Writepreneurship - MY STORY

First published on The Writers Bureau on 31 July, 2015

Vincent de Paul is a Writers Bureau student and successful author. He has completed the course and, as you can see from the above, is busy writing and marketing his work. 


So you’re a writer, thanks to The Writers Bureau, what next? Writing, investing and earning from your writing is what’s next: what I call writepreneurship.
Writing can be a lonely and difficult process and the post-project depression may be disheartening, but in the end writing is one of life’s most satisfying achievements. For me it’s therapeutic. I have over ten published articles by two national newspapers, never paid, but I still write.

Investing in writing is the first step. Time is never there for writing, so create time from your busy life schedule to write. Don’t wait for motivation, it never comes. Throw yourself into your writing, it is a venture like any other. And then be passionate about it.
The Writers Bureau’s guarantee for your fees back is not for lazybones. Today many papers, magazines and publishers don’t pay for articles/stories, not with the plethora of whatever they want all over cyberspace or being provided by their regular contributors; but you end up writing for them anyway because of the publicity a reputable media house, paper/magazine or publisher will guarantee, to enrich lives and for catharsis.

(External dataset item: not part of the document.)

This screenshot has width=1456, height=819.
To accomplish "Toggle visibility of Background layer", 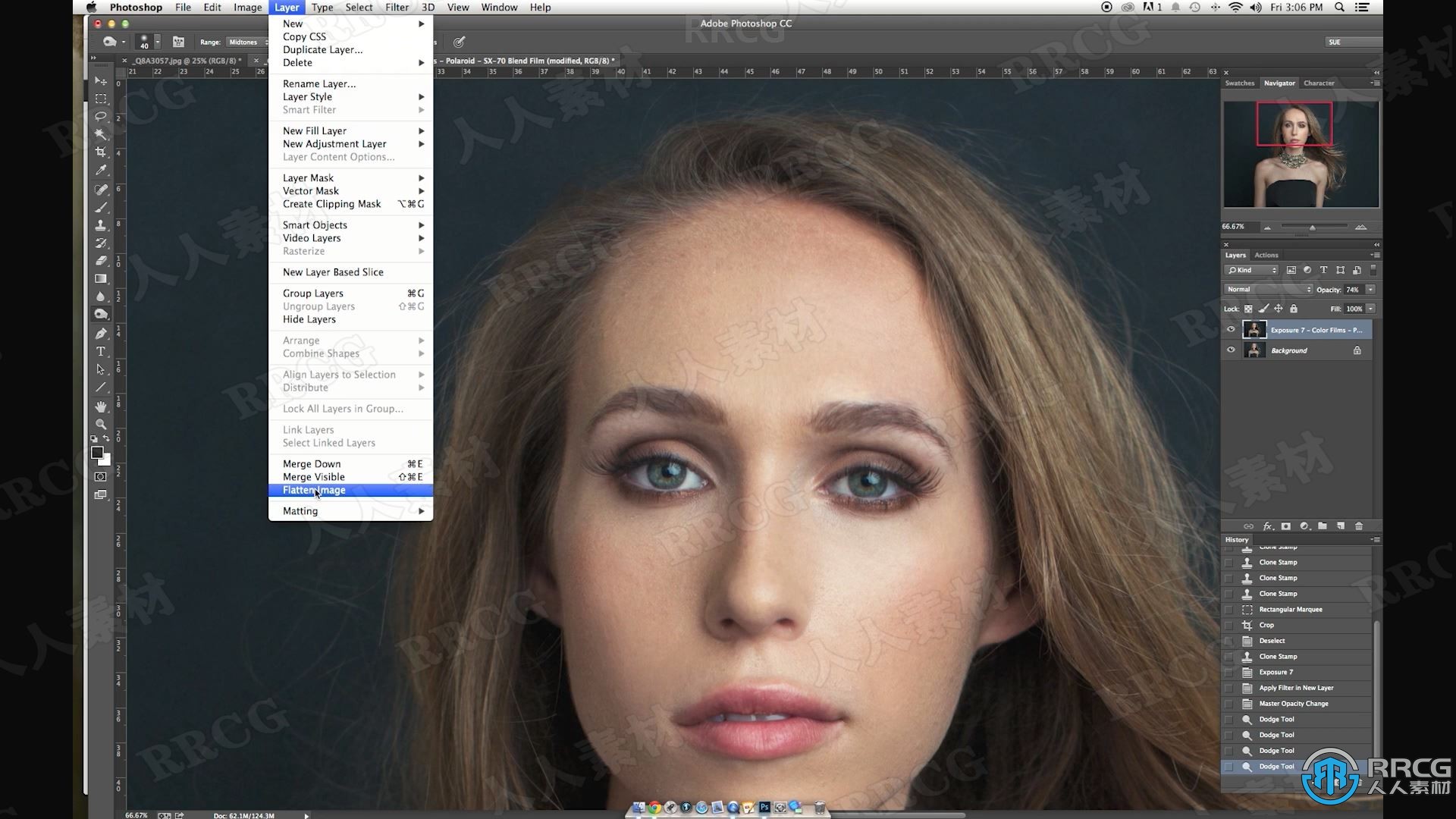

To earn from writing the (novice) writer has to come up with creative ways on how to earn from the craft. You have to be a jack of all trades and master of all of them. You write your own stories, edit them and be your own publisher, because no publisher will take a chance on a newbie, and then market your work; in other words, become an APE (author, publisher, and entrepreneur).

Being an APE is demanding. Quality is the foremost requirement. Once done with the manuscript, you either hire professionals to fine-tune it before it goes out to the world or, if you want something done right you gotta do it ya’self, right? Take editing/copyediting and book design courses so you won’t be hiring professional editors every time you have a new book out.

Your work is not done when the book is published. That’s when the real work begins – marketing. Make your book available everywhere – online bookstores, street bookstores, schools, libraries, social media, friends, and anywhere else where you’d get readers. Do something completely crazy and unexpected, ‘guerrilla marketing’ is the term.

This is what I have done with my book, Flashes of Vice, a series of collections of flash fiction stories I compile on my blog for one year before publishing them on Amazon Kindle, online Print-On-Demand companies, and hiring a printer for hardcopies. I have personally hawked the books to offices, people’s homes, schools, media houses, even ‘forced’ it on my juniors at my work place. The guerrilla technique in sales and marketing has helped me break even and now I’m enjoying all the profits, except for the paltry commission on sales on Amazon and other online bookstores.